Format the data below as a Markdown table with the columns n and Line, numbering each row. Cover the lines from the line with "Where should I click to: Switch" to the line with "coord(1698,60)", both included, and skip any blank lines.
** BEGIN DATA LINES **
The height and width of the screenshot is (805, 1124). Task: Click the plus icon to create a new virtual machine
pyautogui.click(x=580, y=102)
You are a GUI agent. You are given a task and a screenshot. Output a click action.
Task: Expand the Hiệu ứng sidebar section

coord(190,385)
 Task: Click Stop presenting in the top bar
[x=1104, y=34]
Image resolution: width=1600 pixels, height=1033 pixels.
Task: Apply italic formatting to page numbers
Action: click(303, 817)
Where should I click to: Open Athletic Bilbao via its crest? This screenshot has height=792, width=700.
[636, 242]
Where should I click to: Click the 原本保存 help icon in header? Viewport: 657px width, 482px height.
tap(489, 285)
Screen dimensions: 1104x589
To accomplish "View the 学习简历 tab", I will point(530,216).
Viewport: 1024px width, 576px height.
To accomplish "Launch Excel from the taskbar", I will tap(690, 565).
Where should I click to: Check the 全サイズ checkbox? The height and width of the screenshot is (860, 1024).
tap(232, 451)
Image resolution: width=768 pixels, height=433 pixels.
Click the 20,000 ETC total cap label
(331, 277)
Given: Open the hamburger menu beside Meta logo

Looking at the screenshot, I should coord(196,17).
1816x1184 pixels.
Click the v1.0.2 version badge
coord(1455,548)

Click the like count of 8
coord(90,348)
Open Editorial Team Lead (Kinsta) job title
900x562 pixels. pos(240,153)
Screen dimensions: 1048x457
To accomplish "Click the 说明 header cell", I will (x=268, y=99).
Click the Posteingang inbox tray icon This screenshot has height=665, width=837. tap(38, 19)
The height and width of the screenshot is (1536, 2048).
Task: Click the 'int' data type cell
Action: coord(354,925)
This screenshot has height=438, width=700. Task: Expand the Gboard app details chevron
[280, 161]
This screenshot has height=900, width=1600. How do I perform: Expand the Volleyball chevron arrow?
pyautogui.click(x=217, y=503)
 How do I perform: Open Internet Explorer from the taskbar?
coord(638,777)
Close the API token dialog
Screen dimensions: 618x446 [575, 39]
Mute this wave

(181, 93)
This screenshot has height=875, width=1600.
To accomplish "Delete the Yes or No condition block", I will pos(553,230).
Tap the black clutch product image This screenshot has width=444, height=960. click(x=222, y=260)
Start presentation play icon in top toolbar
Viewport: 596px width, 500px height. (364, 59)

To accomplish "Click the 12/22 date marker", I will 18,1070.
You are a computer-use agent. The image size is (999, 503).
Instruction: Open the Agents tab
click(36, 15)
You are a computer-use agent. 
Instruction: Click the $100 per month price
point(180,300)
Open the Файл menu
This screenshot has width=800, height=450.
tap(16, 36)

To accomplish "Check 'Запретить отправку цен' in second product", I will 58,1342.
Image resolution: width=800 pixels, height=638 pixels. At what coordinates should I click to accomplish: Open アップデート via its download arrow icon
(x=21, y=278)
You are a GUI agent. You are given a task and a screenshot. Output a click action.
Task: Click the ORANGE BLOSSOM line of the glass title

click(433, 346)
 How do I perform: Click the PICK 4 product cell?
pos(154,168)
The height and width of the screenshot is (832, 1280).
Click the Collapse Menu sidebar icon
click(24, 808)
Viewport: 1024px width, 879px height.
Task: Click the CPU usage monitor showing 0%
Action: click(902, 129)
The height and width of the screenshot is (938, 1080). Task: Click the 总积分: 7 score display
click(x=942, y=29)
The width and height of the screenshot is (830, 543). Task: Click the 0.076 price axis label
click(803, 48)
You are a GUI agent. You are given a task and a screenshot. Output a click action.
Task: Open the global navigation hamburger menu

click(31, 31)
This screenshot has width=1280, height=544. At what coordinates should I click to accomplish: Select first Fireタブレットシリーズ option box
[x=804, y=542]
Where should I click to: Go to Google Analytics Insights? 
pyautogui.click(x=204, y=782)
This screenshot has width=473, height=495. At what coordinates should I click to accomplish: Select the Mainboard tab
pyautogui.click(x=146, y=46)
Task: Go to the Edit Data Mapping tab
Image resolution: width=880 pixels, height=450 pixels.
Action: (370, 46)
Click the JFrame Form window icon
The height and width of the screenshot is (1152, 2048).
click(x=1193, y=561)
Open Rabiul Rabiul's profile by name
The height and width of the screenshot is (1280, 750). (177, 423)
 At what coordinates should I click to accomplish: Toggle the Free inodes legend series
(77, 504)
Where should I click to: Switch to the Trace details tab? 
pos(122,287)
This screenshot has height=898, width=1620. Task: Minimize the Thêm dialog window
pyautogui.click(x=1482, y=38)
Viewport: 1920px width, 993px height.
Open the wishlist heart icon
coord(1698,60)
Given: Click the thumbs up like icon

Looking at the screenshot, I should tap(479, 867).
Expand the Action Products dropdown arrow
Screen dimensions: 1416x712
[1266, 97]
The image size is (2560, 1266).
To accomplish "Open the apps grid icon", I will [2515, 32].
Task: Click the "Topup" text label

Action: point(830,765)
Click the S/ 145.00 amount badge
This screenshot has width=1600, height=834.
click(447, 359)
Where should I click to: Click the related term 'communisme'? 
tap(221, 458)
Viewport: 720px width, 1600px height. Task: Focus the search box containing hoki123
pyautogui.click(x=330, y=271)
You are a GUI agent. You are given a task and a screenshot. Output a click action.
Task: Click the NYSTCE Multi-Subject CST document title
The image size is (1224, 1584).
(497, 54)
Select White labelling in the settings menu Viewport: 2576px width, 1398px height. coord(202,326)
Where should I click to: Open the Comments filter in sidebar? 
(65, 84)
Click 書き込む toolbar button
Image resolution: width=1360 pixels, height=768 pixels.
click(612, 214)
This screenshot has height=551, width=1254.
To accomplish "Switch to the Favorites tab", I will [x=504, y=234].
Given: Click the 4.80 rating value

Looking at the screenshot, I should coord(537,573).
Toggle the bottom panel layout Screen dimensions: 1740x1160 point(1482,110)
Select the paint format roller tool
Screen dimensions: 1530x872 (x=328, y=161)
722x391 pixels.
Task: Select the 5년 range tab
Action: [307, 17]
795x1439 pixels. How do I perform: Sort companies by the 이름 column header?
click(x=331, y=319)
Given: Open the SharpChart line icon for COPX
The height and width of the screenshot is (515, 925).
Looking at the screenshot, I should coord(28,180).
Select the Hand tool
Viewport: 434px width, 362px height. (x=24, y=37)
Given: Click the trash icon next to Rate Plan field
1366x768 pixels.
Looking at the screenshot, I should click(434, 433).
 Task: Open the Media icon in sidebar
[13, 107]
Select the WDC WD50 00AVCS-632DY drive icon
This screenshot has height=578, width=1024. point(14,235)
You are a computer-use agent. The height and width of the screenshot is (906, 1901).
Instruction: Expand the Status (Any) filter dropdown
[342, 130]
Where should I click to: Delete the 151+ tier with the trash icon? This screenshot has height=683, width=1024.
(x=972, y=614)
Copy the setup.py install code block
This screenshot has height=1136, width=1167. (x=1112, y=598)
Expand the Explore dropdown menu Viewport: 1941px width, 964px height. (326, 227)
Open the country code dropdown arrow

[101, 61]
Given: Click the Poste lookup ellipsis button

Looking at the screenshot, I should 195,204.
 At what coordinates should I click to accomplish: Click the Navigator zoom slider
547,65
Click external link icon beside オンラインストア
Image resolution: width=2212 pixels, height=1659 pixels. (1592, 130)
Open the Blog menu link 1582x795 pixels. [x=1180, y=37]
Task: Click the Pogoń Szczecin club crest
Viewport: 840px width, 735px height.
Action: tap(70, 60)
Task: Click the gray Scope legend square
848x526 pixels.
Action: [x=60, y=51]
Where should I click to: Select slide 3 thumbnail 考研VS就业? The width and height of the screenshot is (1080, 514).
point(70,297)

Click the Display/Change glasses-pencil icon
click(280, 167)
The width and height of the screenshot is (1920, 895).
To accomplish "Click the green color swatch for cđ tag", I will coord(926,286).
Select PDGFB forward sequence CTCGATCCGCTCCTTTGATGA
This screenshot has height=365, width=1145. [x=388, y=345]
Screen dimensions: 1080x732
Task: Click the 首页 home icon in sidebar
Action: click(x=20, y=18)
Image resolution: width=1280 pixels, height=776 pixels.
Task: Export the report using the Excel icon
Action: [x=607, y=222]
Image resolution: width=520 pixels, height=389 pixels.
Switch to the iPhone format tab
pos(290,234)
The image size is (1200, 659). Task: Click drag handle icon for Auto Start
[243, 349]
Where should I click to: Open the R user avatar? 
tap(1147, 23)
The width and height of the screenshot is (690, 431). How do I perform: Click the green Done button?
** END DATA LINES **
FINISHED TASK:
| n | Line |
|---|---|
| 1 | Where should I click to: Switch to the Trace details tab?  |
| 2 | pos(122,287) |
| 3 | This screenshot has height=898, width=1620. Task: Minimize the Thêm dialog window |
| 4 | pyautogui.click(x=1482, y=38) |
| 5 | Viewport: 1920px width, 993px height. |
| 6 | Open the wishlist heart icon |
| 7 | coord(1698,60) |